## What is needed
Your job is to transcribe all the records that follow, excluding any pictures.

## Provided records

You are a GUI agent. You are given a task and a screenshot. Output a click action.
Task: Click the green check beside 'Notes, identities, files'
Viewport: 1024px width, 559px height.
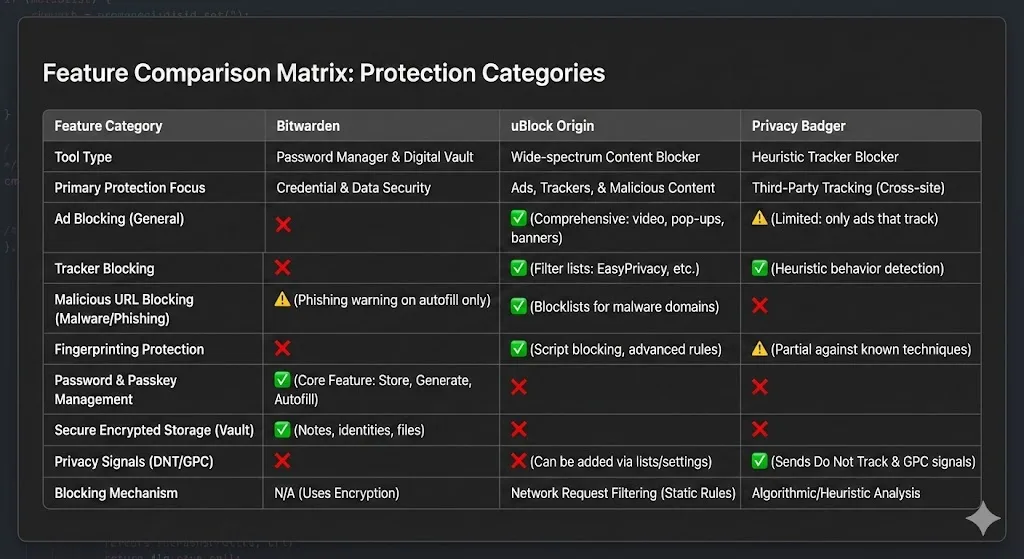[x=283, y=430]
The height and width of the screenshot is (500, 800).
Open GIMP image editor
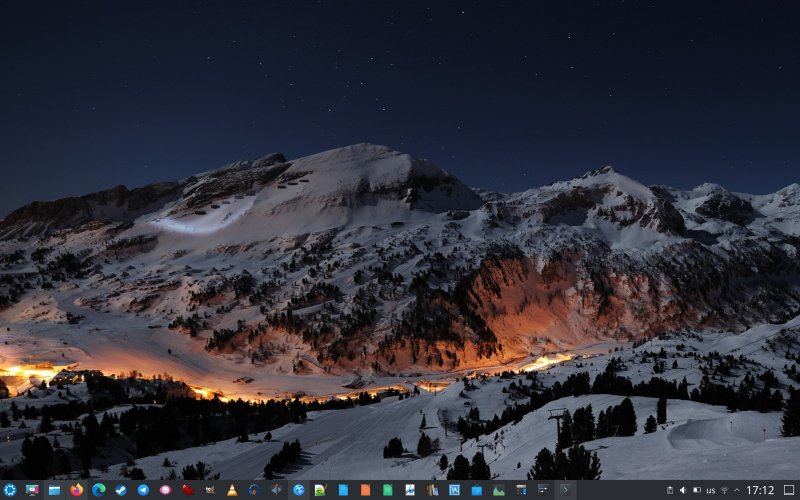(210, 490)
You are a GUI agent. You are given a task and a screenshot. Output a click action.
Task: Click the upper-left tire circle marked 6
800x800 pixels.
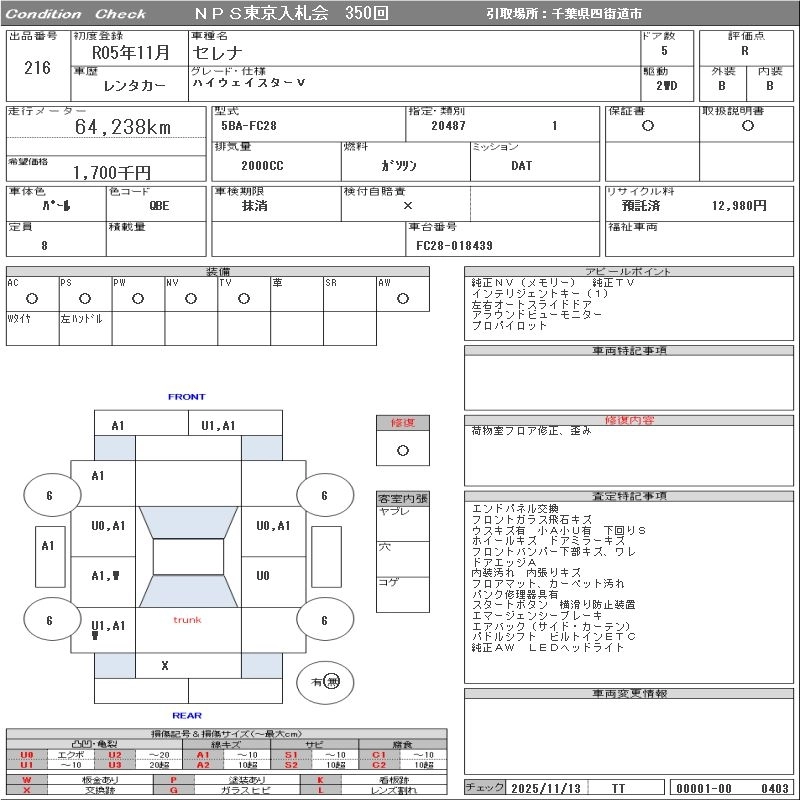point(50,495)
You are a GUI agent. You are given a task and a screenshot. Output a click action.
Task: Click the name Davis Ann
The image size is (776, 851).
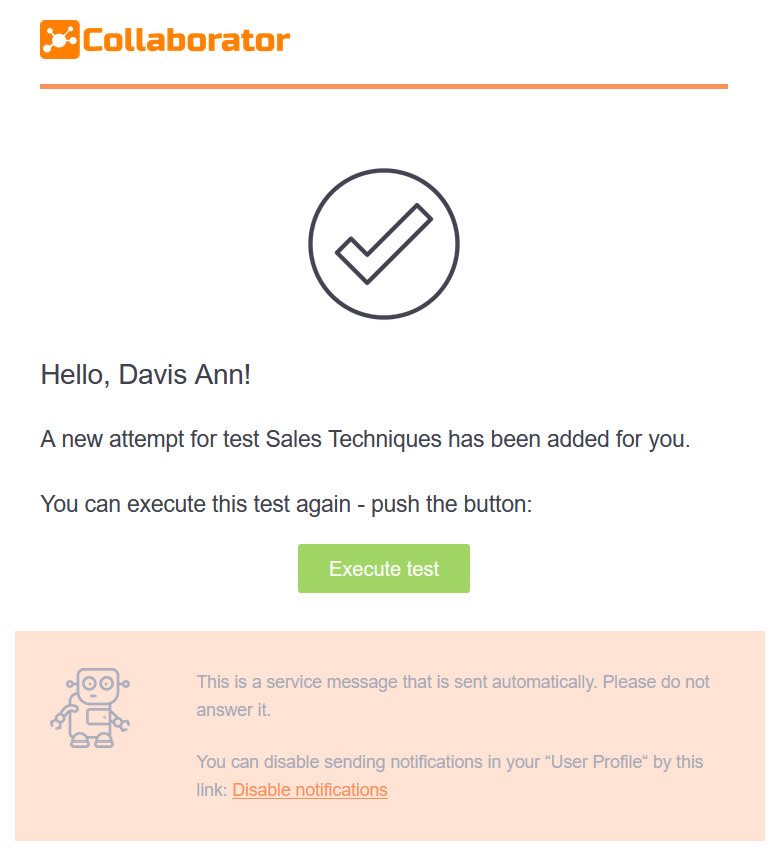click(184, 375)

## Finished exercise
You are a GUI agent. You are given a task and a screenshot. Output a click action.
Task: Click the green check beside 'Notes, identities, files'
Viewport: 1024px width, 559px height.
[x=283, y=430]
The height and width of the screenshot is (500, 800).
Open GIMP image editor
(210, 490)
You are a GUI agent. You are given a task and a screenshot. Output a click action.
Task: Click the upper-left tire circle marked 6
800x800 pixels.
point(50,495)
You are a GUI agent. You are given a task and a screenshot. Output a click action.
Task: Click the name Davis Ann
The image size is (776, 851).
click(184, 375)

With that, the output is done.